BRIEF |
In the records that follow, find the line with "The image size is (559, 364)."; from there, retype every line exactly through the line with "Given: Go to 管理画面TOP breadcrumb", which also belongs to the answer.

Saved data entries
┄┄┄┄┄┄┄┄┄┄┄┄┄┄┄┄┄┄┄┄
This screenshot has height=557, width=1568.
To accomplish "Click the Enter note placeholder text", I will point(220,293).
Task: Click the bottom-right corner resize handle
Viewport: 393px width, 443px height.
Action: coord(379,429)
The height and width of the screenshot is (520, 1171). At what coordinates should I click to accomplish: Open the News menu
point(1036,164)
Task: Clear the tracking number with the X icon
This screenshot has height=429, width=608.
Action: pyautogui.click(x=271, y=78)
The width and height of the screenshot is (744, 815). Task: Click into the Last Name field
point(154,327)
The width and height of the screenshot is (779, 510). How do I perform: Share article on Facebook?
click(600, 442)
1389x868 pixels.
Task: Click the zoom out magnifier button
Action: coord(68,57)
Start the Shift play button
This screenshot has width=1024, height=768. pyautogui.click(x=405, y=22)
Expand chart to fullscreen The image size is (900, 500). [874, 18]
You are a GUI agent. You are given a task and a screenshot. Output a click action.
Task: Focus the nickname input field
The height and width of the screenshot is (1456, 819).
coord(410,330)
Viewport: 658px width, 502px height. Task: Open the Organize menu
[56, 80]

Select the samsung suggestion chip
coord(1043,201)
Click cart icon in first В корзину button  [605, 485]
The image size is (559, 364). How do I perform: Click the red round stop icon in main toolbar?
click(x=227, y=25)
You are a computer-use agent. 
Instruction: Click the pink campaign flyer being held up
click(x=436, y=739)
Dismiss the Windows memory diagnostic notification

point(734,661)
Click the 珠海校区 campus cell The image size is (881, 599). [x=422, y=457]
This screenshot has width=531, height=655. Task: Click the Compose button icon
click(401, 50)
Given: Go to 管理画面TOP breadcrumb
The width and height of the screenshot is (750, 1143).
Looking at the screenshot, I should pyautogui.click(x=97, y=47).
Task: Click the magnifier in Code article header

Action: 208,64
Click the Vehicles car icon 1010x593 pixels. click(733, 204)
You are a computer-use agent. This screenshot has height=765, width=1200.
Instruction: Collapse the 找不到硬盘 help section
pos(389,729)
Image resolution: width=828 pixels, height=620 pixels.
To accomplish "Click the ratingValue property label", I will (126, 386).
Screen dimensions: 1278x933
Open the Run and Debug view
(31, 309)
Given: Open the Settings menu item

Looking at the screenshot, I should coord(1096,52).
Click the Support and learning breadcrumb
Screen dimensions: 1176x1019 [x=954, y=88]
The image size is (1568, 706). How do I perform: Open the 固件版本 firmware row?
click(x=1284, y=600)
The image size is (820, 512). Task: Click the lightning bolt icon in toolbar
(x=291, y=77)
┄┄┄┄┄┄┄┄┄┄┄┄┄┄┄┄┄┄┄┄
OUTPUT OF THE EXERCISE |
The image size is (559, 364). How do I perform: Click the red round stop icon in main toolbar?
click(x=227, y=25)
You are a computer-use agent. 
Instruction: Click the pink campaign flyer being held up
click(x=436, y=739)
Dismiss the Windows memory diagnostic notification

point(734,661)
Click the 珠海校区 campus cell The image size is (881, 599). [x=422, y=457]
This screenshot has width=531, height=655. Task: Click the Compose button icon
click(401, 50)
Given: Go to 管理画面TOP breadcrumb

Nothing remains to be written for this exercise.